11/16/2025
It’s been a while, my friend. Funny how even the way I write dates feels foreign now. I’m so used now to introducing myself as someone born on the first of the first, 1990 — as if framing it that way helps anchor me in time. And time… well, it’s been flying. Almost a year has passed since I first set foot in Australia.
I still remember that anxious Filipino guy boarding a little Qantas plane from Sydney to Port Macquarie — clutching his shoulder bag pretending not to be terrified. I still see myself stepping out into an unfamiliar town and settling into that old, “affordable” motel on Hastings River Drive. It wasn’t much, but it was the threshold to a new life.

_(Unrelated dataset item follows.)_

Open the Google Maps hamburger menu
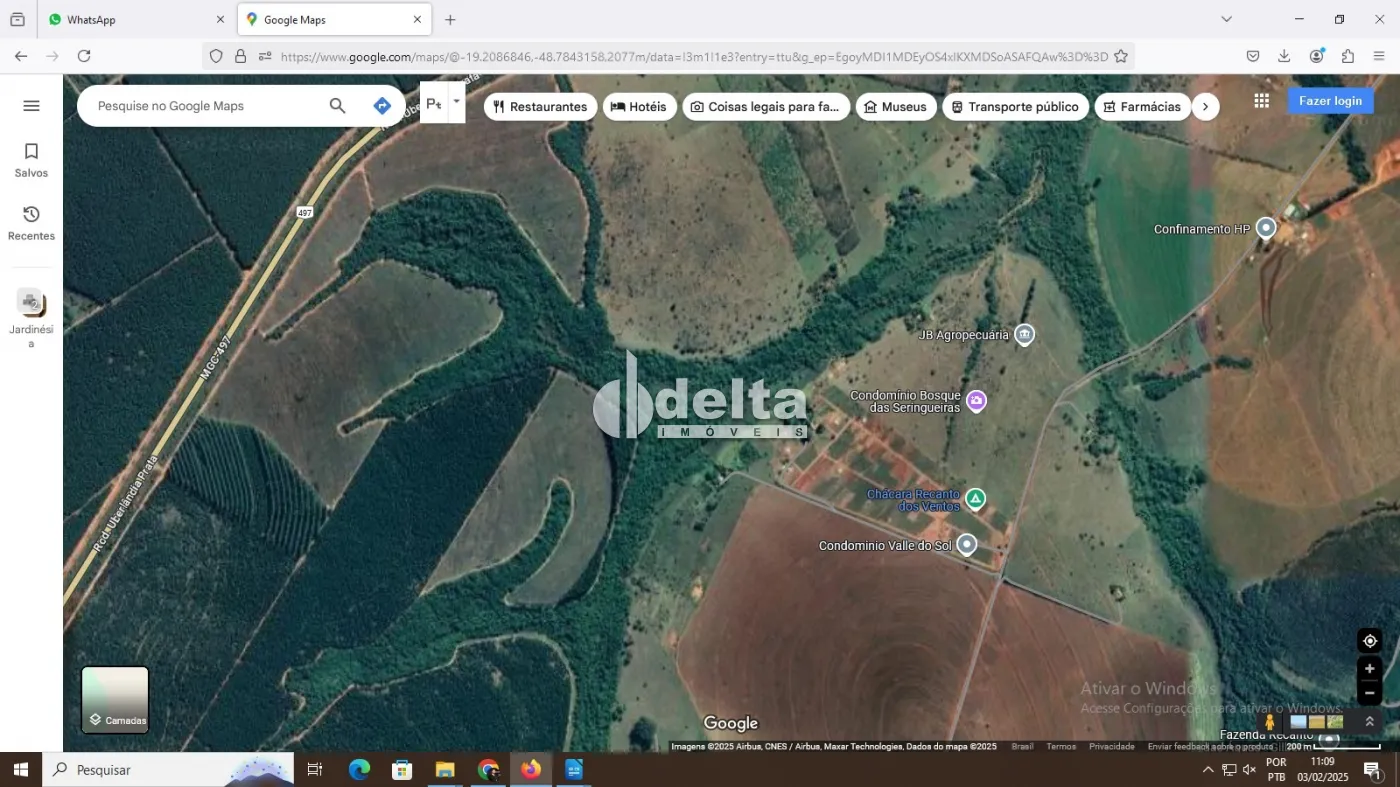tap(31, 106)

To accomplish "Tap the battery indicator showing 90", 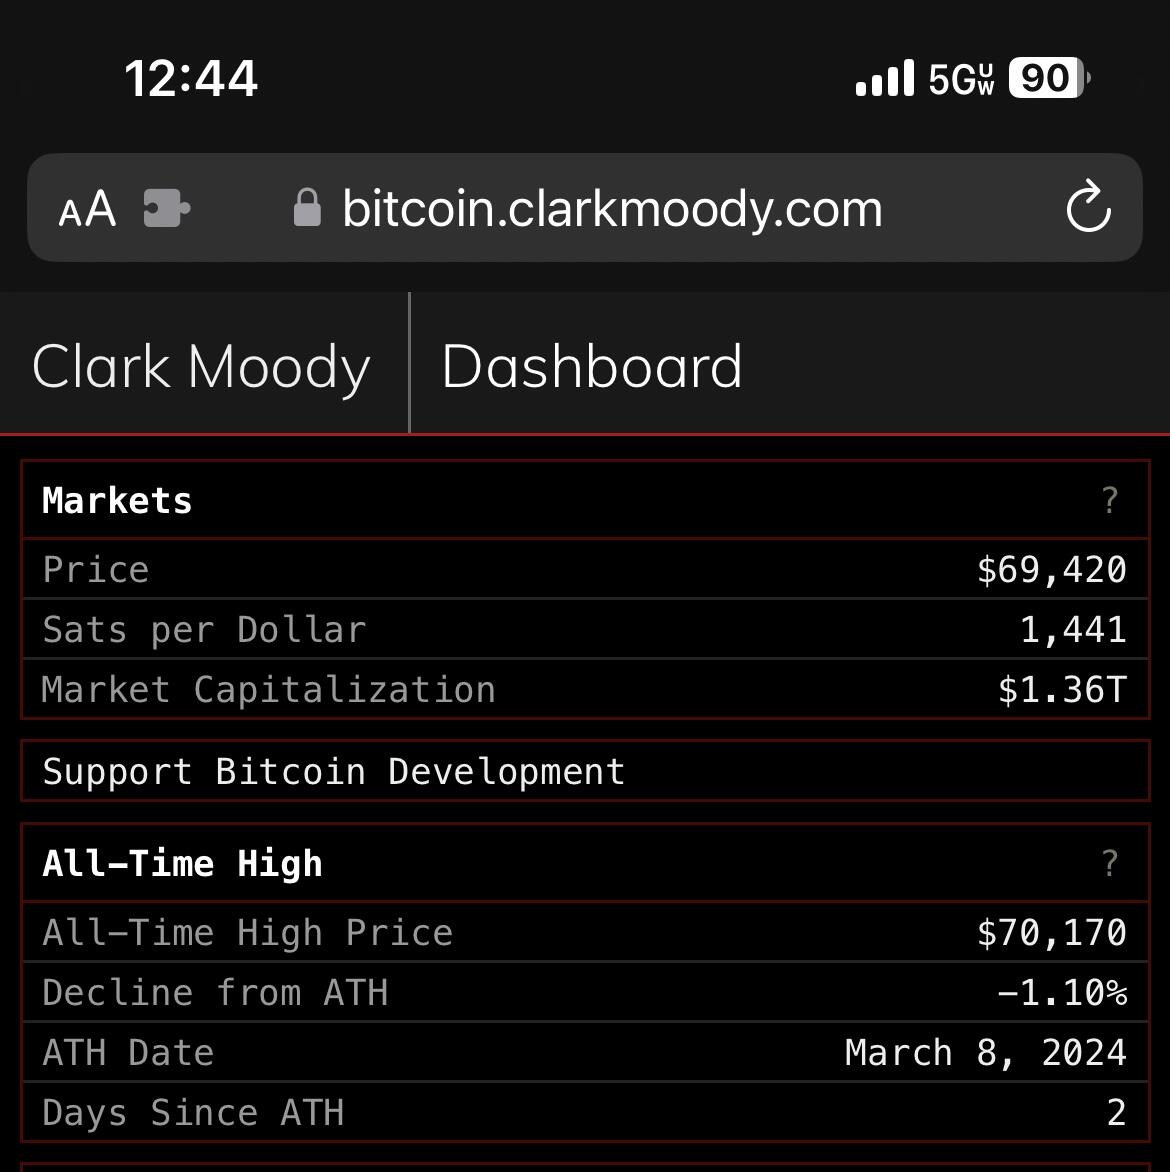I will [x=1049, y=78].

And from that day, everything began to shift. I learned how to live without the warmth of my family filling the house. I learned how to find comfort even when comfort wasn’t readily available. I grew — quietly, slowly, stubbornly.
I miss home. I miss my parents, my brother, the effortless ease of the life I had in the Philippines. But I think I’ve found comfort in different corners now — in resilience, in independence, in becoming someone I barely recognized a year ago.
I’m proud of myself. This isn’t an easy path. I still have episodes of anxiety, especially in social moments, but I’m doing better. I’m learning to be comfortable in my own skin, piece by piece.
I can admit it openly now: I don’t love medicine. Not in the romantic, idealistic way people expect. But it’s the work that sustains me — the engine that powers both my present and the future I’m building. I believe God placed me here for a reason: to fulfill a lifelong promise to give back to my parents, to honor the sacrifices they made so I could stand here today.
There’s one last great battle ahead — the biggest of my life. One final war before I can stop “actively” studying. It’s long, heavy, transformative. And whatever lies on the other side will shape my future, and the future of those I love.
So I pray. I pray for guidance, strength, clarity. My heart isn’t in studying right now, but just like leaving home, this is a road I’m meant to walk.
What stands in the way becomes the way.
I want to change, to grow, to rise into a better version of myself. Lord, I ask for Your help once more. Lead me through this season. Carry me if You must. I’m ready for the metamorphosis. I’m ready to transcend.